For this exercise, retype the lines from the one that holds "323x205 pixels. Task: Click" through the one that holds "446x926 pixels." in the records below, both included, exactly and without pictures.
··· Input for this task
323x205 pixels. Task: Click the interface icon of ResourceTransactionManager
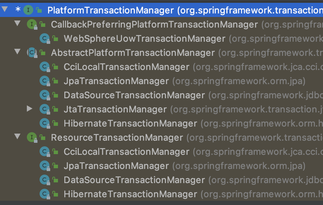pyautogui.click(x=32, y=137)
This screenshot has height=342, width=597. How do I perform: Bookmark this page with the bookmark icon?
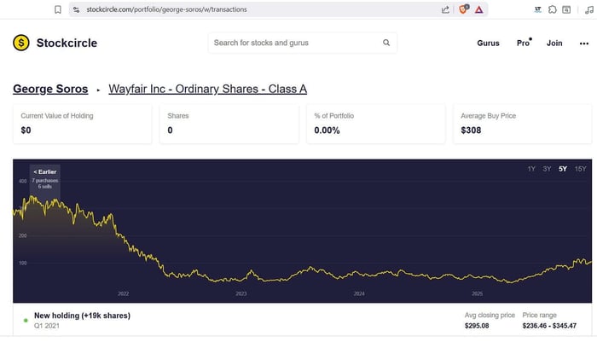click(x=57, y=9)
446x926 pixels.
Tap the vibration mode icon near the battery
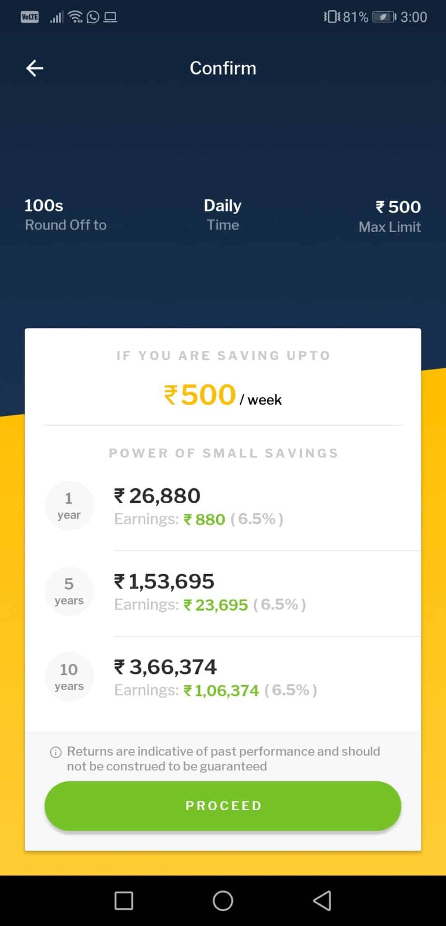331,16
······
··· Input for this task
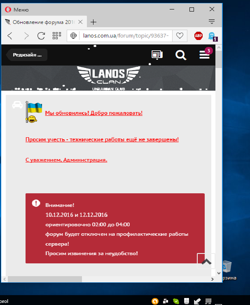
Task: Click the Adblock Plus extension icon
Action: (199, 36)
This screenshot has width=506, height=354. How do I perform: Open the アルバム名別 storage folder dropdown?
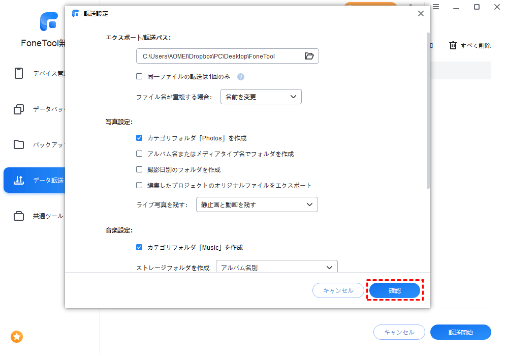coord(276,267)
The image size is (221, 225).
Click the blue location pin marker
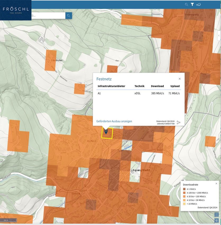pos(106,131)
······
§ Written solution
323x205 pixels. Task: Click the interface icon of ResourceTransactionManager
pyautogui.click(x=32, y=137)
This screenshot has height=342, width=597. How do I perform: Bookmark this page with the bookmark icon?
click(x=57, y=9)
446x926 pixels.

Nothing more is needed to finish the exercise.